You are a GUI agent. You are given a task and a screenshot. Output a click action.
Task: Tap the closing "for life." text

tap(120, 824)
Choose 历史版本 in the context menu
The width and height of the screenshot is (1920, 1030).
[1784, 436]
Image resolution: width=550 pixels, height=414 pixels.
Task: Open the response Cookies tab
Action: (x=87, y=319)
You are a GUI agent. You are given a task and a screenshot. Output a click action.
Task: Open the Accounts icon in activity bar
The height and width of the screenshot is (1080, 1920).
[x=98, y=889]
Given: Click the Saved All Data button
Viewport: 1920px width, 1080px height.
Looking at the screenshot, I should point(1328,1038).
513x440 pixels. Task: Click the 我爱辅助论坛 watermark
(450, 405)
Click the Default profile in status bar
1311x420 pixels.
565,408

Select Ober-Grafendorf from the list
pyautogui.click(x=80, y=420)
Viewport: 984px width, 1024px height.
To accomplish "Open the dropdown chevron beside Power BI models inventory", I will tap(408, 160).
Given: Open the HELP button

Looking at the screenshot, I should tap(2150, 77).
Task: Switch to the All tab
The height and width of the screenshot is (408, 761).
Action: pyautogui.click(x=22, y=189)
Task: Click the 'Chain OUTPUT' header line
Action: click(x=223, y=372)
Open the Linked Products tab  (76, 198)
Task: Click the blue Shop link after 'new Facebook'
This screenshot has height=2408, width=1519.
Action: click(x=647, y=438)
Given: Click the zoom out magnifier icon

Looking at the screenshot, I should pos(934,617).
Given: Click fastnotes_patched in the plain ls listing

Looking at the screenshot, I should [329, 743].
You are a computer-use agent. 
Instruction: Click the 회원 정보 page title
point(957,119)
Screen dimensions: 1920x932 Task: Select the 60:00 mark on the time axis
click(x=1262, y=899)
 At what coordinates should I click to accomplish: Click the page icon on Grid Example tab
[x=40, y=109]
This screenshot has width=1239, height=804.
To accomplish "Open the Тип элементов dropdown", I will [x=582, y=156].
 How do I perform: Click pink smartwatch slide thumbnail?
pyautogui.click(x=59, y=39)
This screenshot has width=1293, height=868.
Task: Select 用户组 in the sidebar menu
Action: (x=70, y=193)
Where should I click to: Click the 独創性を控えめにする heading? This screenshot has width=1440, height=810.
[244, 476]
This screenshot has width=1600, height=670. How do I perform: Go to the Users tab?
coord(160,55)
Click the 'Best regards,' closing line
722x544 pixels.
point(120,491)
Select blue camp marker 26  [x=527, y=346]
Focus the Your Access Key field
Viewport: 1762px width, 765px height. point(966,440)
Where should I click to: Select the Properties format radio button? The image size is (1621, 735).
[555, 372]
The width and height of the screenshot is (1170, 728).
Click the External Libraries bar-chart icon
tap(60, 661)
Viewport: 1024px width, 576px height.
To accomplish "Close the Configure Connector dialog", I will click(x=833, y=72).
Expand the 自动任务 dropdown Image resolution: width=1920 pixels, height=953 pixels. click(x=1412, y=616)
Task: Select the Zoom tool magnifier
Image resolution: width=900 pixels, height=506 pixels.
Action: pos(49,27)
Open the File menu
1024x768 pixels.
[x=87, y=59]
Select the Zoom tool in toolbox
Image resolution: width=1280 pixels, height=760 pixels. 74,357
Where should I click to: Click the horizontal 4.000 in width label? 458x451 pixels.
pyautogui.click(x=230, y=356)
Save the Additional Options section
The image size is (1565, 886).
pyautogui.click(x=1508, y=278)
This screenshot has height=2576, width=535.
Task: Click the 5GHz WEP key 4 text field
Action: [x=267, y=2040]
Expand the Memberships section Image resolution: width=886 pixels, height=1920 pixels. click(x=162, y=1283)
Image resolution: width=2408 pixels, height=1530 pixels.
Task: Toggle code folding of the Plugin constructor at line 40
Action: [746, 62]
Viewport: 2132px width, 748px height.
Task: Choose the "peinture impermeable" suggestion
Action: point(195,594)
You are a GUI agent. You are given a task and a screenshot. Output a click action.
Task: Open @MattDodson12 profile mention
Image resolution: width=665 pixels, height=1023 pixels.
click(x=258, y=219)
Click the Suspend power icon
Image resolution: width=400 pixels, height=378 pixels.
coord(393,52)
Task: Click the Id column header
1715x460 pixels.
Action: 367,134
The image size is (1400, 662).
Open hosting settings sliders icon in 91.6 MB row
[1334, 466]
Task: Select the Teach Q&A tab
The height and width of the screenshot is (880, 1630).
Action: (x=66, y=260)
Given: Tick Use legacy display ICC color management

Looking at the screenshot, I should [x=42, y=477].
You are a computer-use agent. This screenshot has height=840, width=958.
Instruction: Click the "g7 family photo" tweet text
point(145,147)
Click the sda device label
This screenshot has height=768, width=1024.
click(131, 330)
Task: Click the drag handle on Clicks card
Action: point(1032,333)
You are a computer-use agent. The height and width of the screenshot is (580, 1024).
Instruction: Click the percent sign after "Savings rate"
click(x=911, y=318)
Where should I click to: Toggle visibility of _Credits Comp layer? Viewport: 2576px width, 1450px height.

========================================================================

# [Problem details]
Print all of the items above verbatim, with no changes.

# [Answer for the task]
You are a GUI agent. You are given a task and a screenshot. Output a click action.
Task: Tap the closing "for life." text

tap(120, 824)
Choose 历史版本 in the context menu
The width and height of the screenshot is (1920, 1030).
[1784, 436]
Image resolution: width=550 pixels, height=414 pixels.
Task: Open the response Cookies tab
Action: (x=87, y=319)
You are a GUI agent. You are given a task and a screenshot. Output a click action.
Task: Open the Accounts icon in activity bar
The height and width of the screenshot is (1080, 1920).
[x=98, y=889]
Given: Click the Saved All Data button
Viewport: 1920px width, 1080px height.
Looking at the screenshot, I should point(1328,1038).
513x440 pixels. Task: Click the 我爱辅助论坛 watermark
(450, 405)
Click the Default profile in status bar
1311x420 pixels.
565,408

Select Ober-Grafendorf from the list
pyautogui.click(x=80, y=420)
Viewport: 984px width, 1024px height.
To accomplish "Open the dropdown chevron beside Power BI models inventory", I will tap(408, 160).
Given: Open the HELP button

Looking at the screenshot, I should tap(2150, 77).
Task: Switch to the All tab
The height and width of the screenshot is (408, 761).
Action: pyautogui.click(x=22, y=189)
Task: Click the 'Chain OUTPUT' header line
Action: click(x=223, y=372)
Open the Linked Products tab  (76, 198)
Task: Click the blue Shop link after 'new Facebook'
This screenshot has height=2408, width=1519.
Action: click(x=647, y=438)
Given: Click the zoom out magnifier icon

Looking at the screenshot, I should pos(934,617).
Given: Click fastnotes_patched in the plain ls listing

Looking at the screenshot, I should [329, 743].
You are a computer-use agent. 
Instruction: Click the 회원 정보 page title
point(957,119)
Screen dimensions: 1920x932 Task: Select the 60:00 mark on the time axis
click(x=1262, y=899)
 At what coordinates should I click to accomplish: Click the page icon on Grid Example tab
[x=40, y=109]
This screenshot has width=1239, height=804.
To accomplish "Open the Тип элементов dropdown", I will [x=582, y=156].
 How do I perform: Click pink smartwatch slide thumbnail?
pyautogui.click(x=59, y=39)
This screenshot has width=1293, height=868.
Task: Select 用户组 in the sidebar menu
Action: (x=70, y=193)
Where should I click to: Click the 独創性を控えめにする heading? This screenshot has width=1440, height=810.
[244, 476]
This screenshot has width=1600, height=670. How do I perform: Go to the Users tab?
coord(160,55)
Click the 'Best regards,' closing line
722x544 pixels.
point(120,491)
Select blue camp marker 26  [x=527, y=346]
Focus the Your Access Key field
Viewport: 1762px width, 765px height. point(966,440)
Where should I click to: Select the Properties format radio button? The image size is (1621, 735).
[555, 372]
The width and height of the screenshot is (1170, 728).
Click the External Libraries bar-chart icon
tap(60, 661)
Viewport: 1024px width, 576px height.
To accomplish "Close the Configure Connector dialog", I will click(x=833, y=72).
Expand the 自动任务 dropdown Image resolution: width=1920 pixels, height=953 pixels. click(x=1412, y=616)
Task: Select the Zoom tool magnifier
Image resolution: width=900 pixels, height=506 pixels.
Action: pos(49,27)
Open the File menu
1024x768 pixels.
[x=87, y=59]
Select the Zoom tool in toolbox
Image resolution: width=1280 pixels, height=760 pixels. 74,357
Where should I click to: Click the horizontal 4.000 in width label? 458x451 pixels.
pyautogui.click(x=230, y=356)
Save the Additional Options section
The image size is (1565, 886).
pyautogui.click(x=1508, y=278)
This screenshot has height=2576, width=535.
Task: Click the 5GHz WEP key 4 text field
Action: [x=267, y=2040]
Expand the Memberships section Image resolution: width=886 pixels, height=1920 pixels. click(x=162, y=1283)
Image resolution: width=2408 pixels, height=1530 pixels.
Task: Toggle code folding of the Plugin constructor at line 40
Action: [746, 62]
Viewport: 2132px width, 748px height.
Task: Choose the "peinture impermeable" suggestion
Action: point(195,594)
You are a GUI agent. You are given a task and a screenshot. Output a click action.
Task: Open @MattDodson12 profile mention
Image resolution: width=665 pixels, height=1023 pixels.
click(x=258, y=219)
Click the Suspend power icon
Image resolution: width=400 pixels, height=378 pixels.
coord(393,52)
Task: Click the Id column header
1715x460 pixels.
Action: 367,134
The image size is (1400, 662).
Open hosting settings sliders icon in 91.6 MB row
[1334, 466]
Task: Select the Teach Q&A tab
The height and width of the screenshot is (880, 1630).
Action: (x=66, y=260)
Given: Tick Use legacy display ICC color management

Looking at the screenshot, I should [x=42, y=477].
You are a computer-use agent. This screenshot has height=840, width=958.
Instruction: Click the "g7 family photo" tweet text
point(145,147)
Click the sda device label
This screenshot has height=768, width=1024.
click(131, 330)
Task: Click the drag handle on Clicks card
Action: point(1032,333)
You are a computer-use agent. The height and width of the screenshot is (580, 1024).
Instruction: Click the percent sign after "Savings rate"
click(x=911, y=318)
Where should I click to: Toggle visibility of _Credits Comp layer? Viewport: 2576px width, 1450px height.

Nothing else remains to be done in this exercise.